Activist groups GetUp! and Say Yes Australia have taken an interest in The Sunday Age‘s Climate Agenda poll, boosting the votes for questions which regard climate change as a real threat.
The response comes after prominent sceptic Andrew Bolt encouraged his blog readers vote to vote, leading to a spike for questions with a sceptical slant.
The Sunday Age has teamed up with startup group Oursay.org to invite the public to identify the top 10 unanswered questions about climate change. The newspaper is committed to reporting 10 that receive the most votes.
Gautam Raju, a board member of OurSay.org, said the newspaper’s Climate Agenda had prompted an ”incredible debate” on the site.
‘We’ve got organisations and individuals running campaigns in their houses, through their mailing lists, through their Facebook, through their social media - it’s incredible and something that we’re really excited about,” Mr Raju said.
”This is what it’s about. If you can run a campaign and get people involved, that’s the aim of our organisation. The more people, the better for our democracy, the more views are going to be heard and the more people engaging.”
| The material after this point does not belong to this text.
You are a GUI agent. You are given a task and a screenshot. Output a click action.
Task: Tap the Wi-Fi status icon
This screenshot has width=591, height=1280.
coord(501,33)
SayYes Australia, set up to support the Gillard government’s proposed carbon pricing scheme, told its Facebook site on Monday that the questions until that point were ”totally dominated by sceptic talking points”.
It invited its readers to vote for questions that ”reflect the real facts”. Activist organisation GetUp! posted the same notice.
Questions about renewable energy, the role of animal agriculture in climate change, and the climate policies of centre-right governments around the world are now in the top 10.
By 11am on Thursday, readers had asked 415 questions and cast 13,620 votes. Each person who registers on the site at sundayage.oursay.org can cast up to seven votes. This suggests that almost 2000 people have registered on the site and voted in this poll.
The questions outside the top 10 range from the hyper-local to the global, from questions about the science, to the economics and politics of climate change.